The Spencer lab has a broad interest in studying mechanisms related to the development of addiction as well as relapse in the late stages of the disease. They also want to better understand risk factors and psychiatric comorbidities associated with drug addiction. They are currently pursuing studies in two general broad project areas:
- Examination of dopamine and glutamate interactions duirng cue-induced cocaine seeking and taking. Cue-induced transient synaptic plasticity (t-SP) at glutamatergic synapses on nucleus accumbens core medium spiny neurons occurs within 15 minutes and disappears within 2 hours. These researchers have shown that cocaine taking after initiating cue-induced reinstatement rapidly reverses cue-induced transient synaptic plasticity in the accumbens, and demonstrates just how dynamic these neuroadaptations are within a modified 2-hour reinstatement session. These results support a correlation between t-SP and motivated lever pressing and raises the possibility that cocaine-induced increases in extracellular dopamine may suppress t-SP.
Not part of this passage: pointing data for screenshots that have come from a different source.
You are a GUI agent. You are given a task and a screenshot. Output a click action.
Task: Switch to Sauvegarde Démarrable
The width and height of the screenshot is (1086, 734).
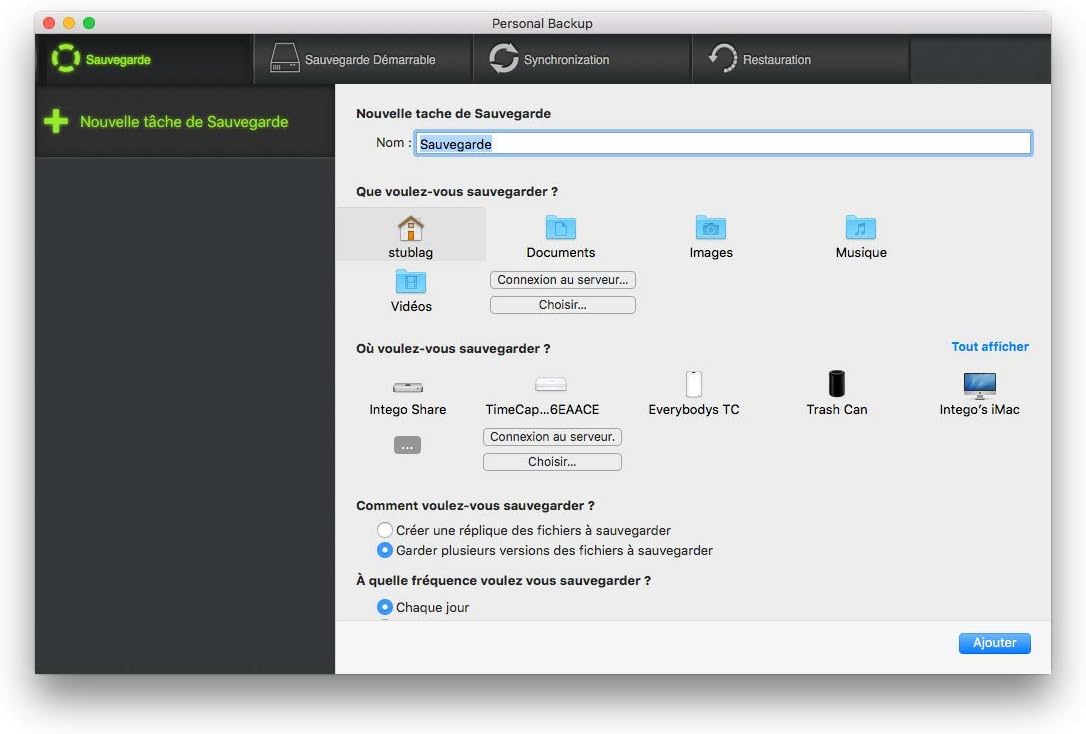click(362, 59)
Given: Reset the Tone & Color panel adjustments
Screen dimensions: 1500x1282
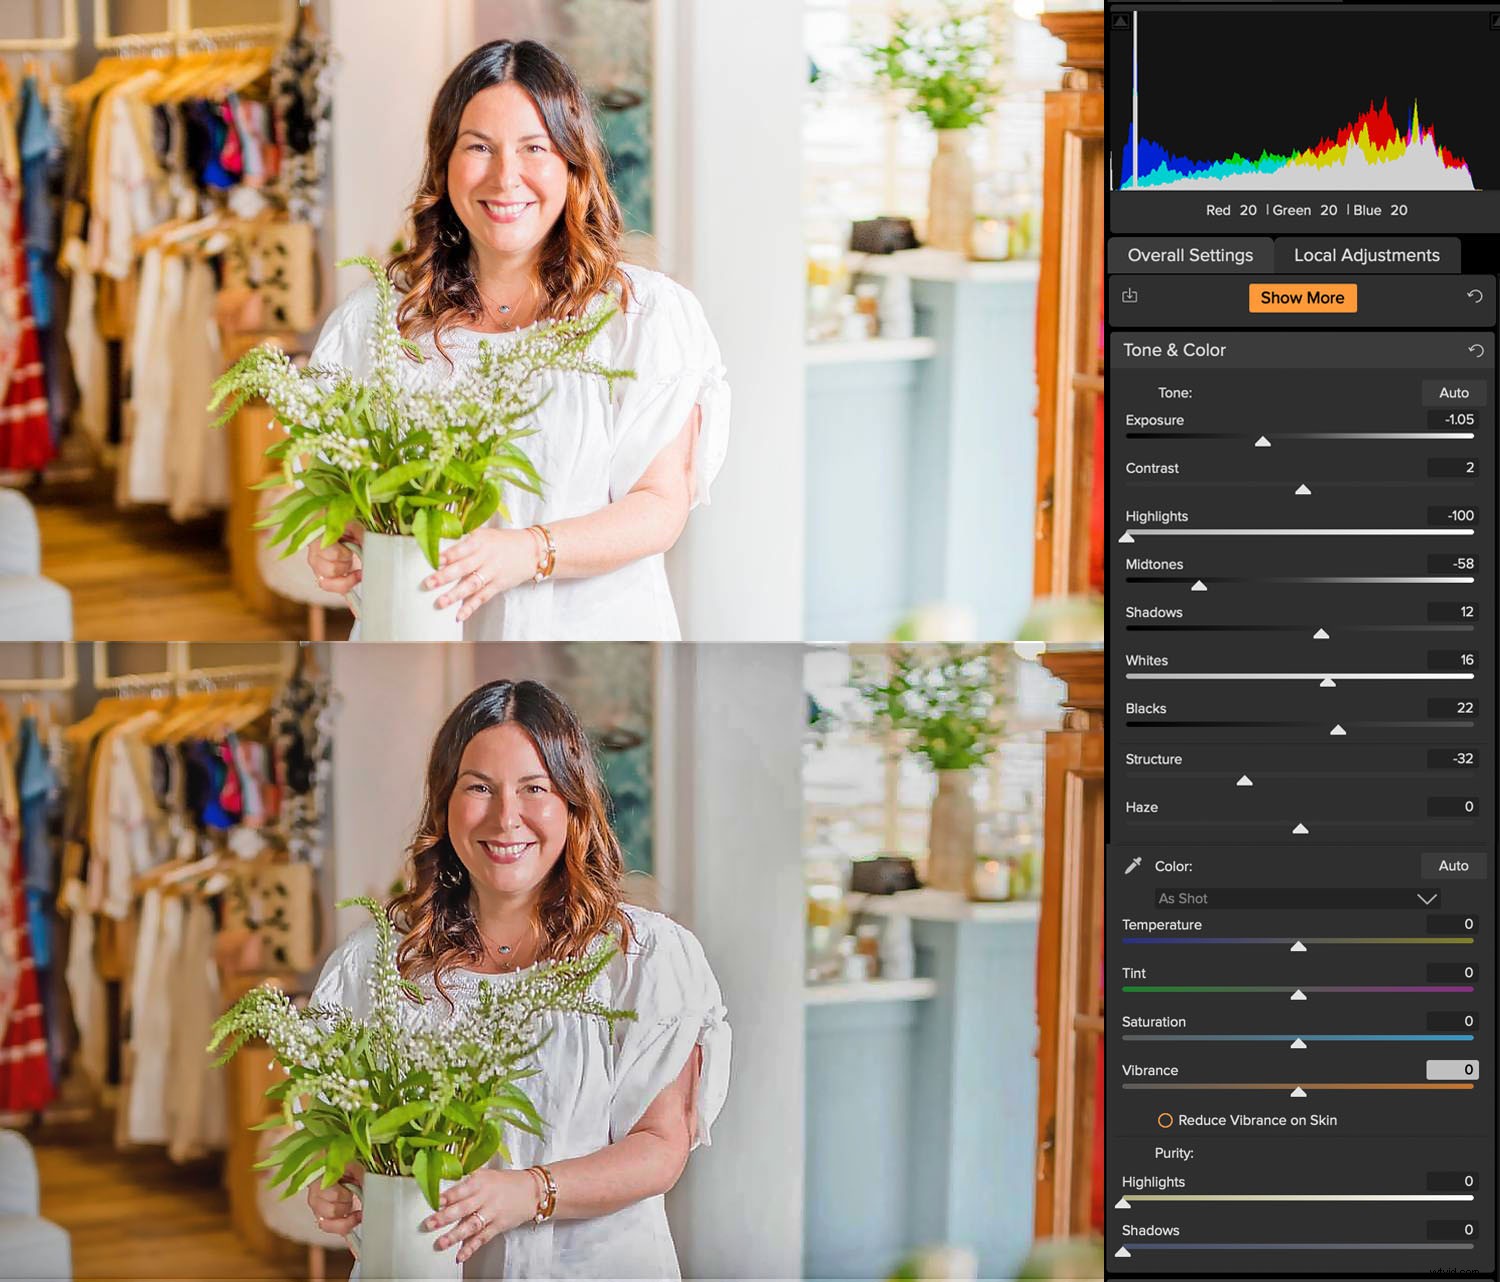Looking at the screenshot, I should (1476, 350).
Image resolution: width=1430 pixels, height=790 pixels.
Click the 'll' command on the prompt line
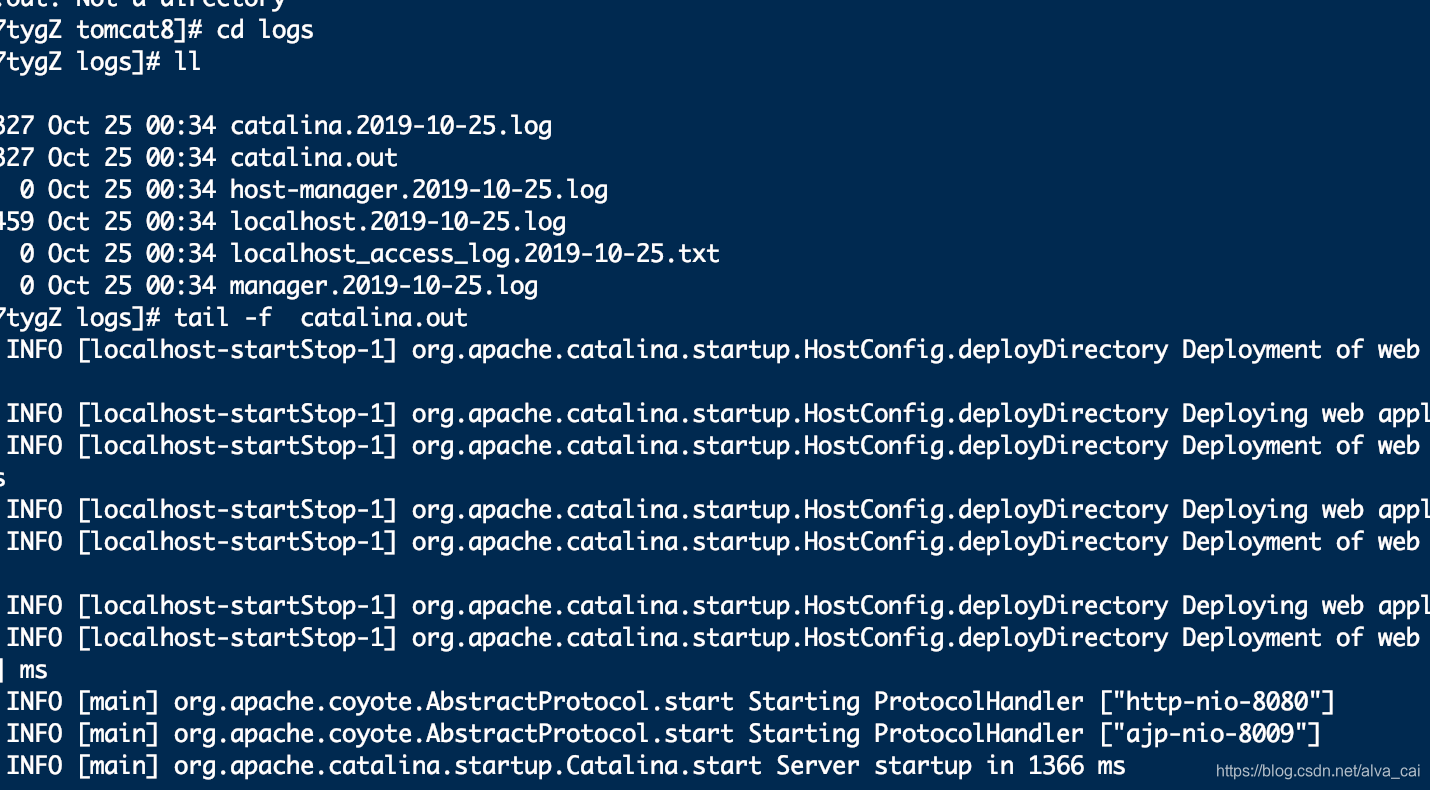[187, 62]
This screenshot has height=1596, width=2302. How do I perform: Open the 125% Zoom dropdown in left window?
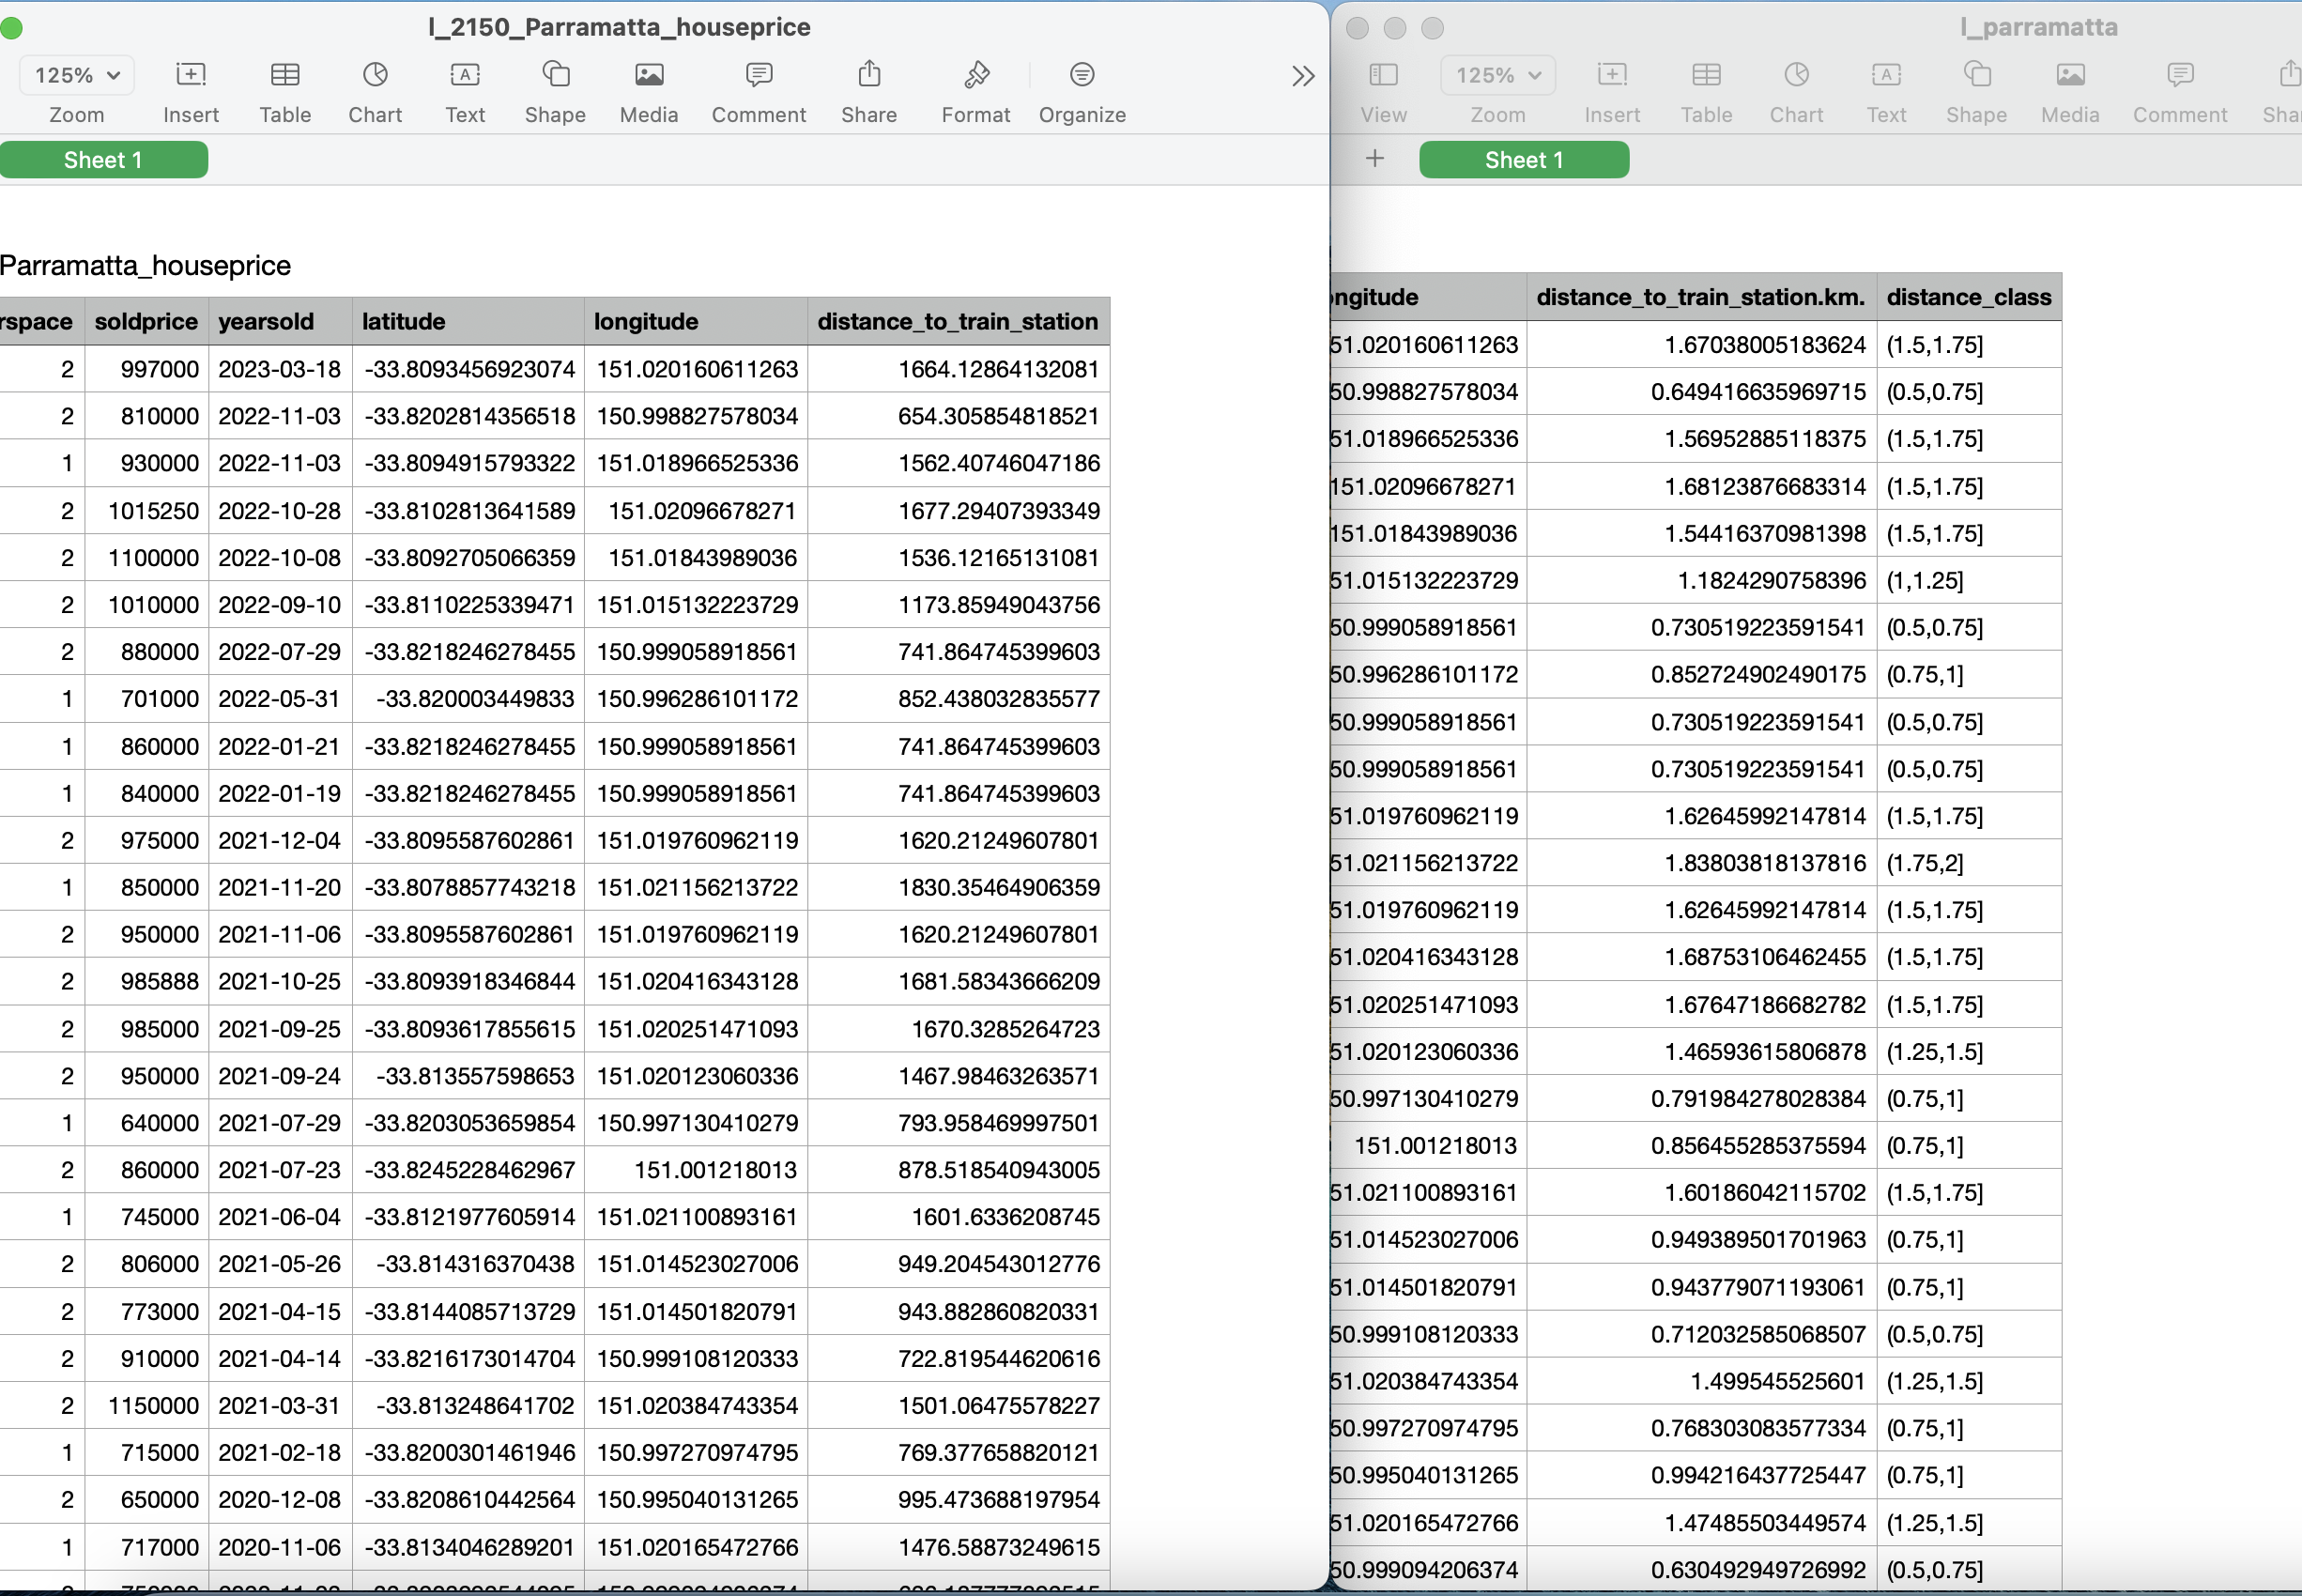click(77, 76)
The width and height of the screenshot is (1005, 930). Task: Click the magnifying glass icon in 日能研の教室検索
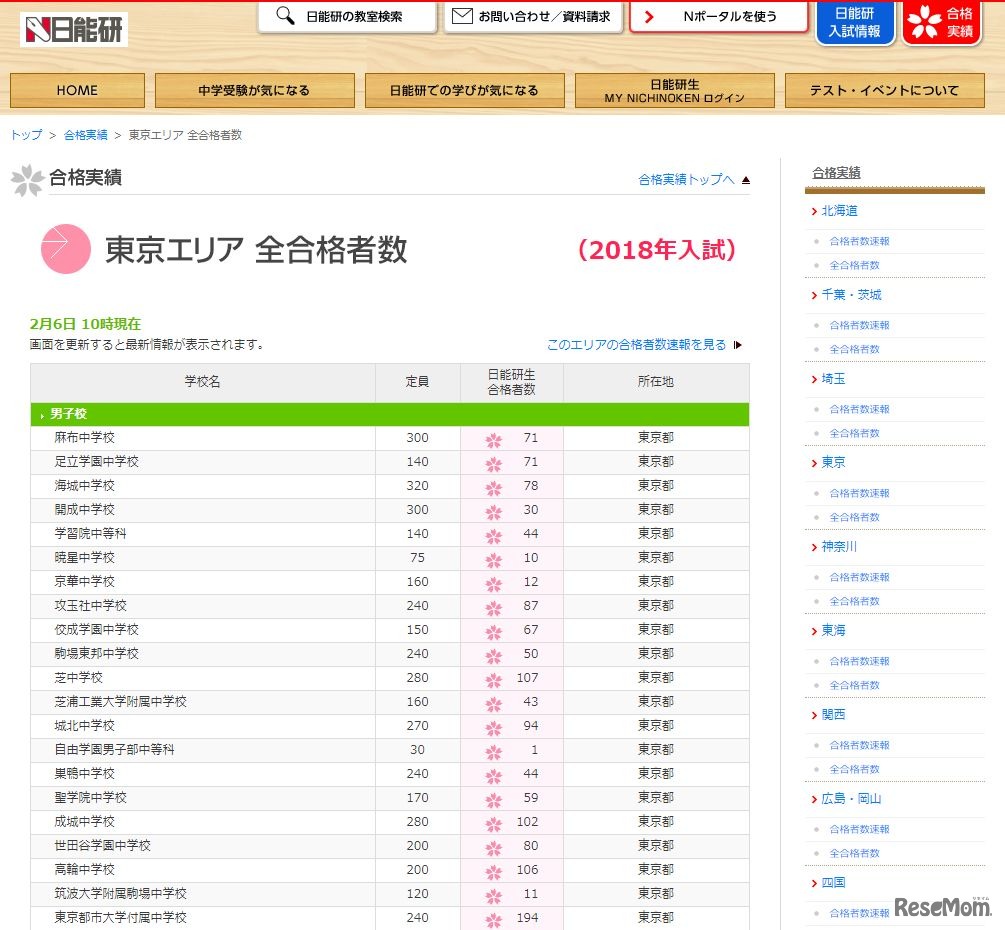[282, 17]
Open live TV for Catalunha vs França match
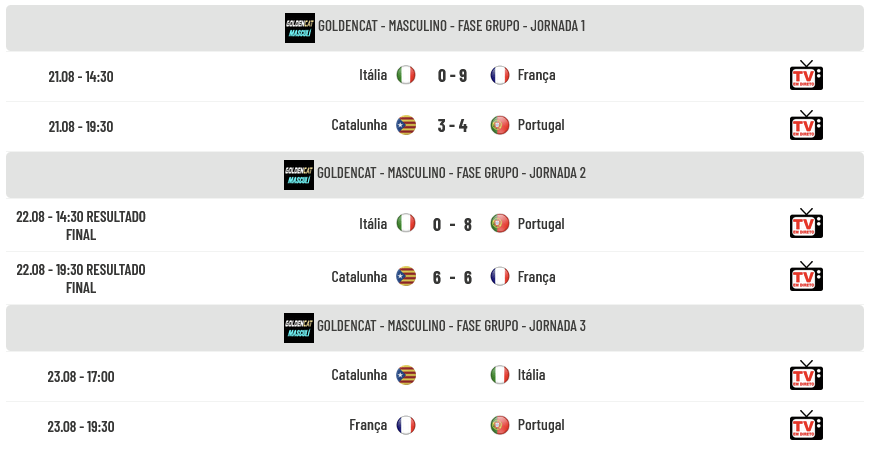Screen dimensions: 869x456 pyautogui.click(x=806, y=276)
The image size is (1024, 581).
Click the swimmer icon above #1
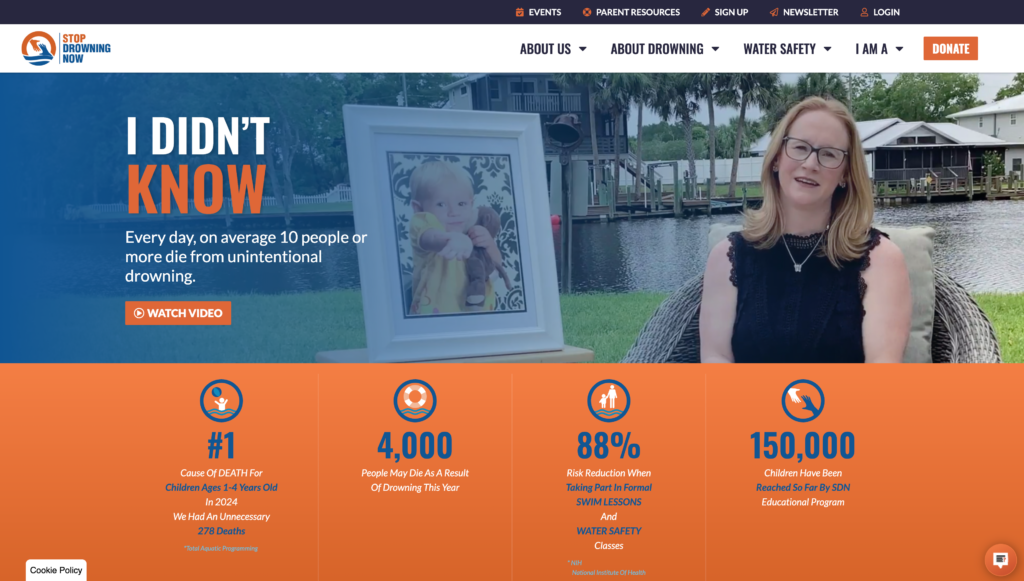(x=221, y=401)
- Understanding distinct and overlapping neural circuits encoding the rewarding versus the aversive properties of cannabinoids. Tetrahydrocannabinol (THC) is the most widely used illicit drug worldwide, but enduring consequences of its use, especially in terms of neurobiology, are largely unknown. The drug displays a narrow dose reward window, but produces enduring neuroadaptations following chronic self-administration that resemble other drugs of abuse. Understanding how both reward and aversion are encoded with use of this drug will help guide development of therapeutics for treating cannabis use disorder as well as designing non-addictive cannabinergic therapies for disorders like chronic pain.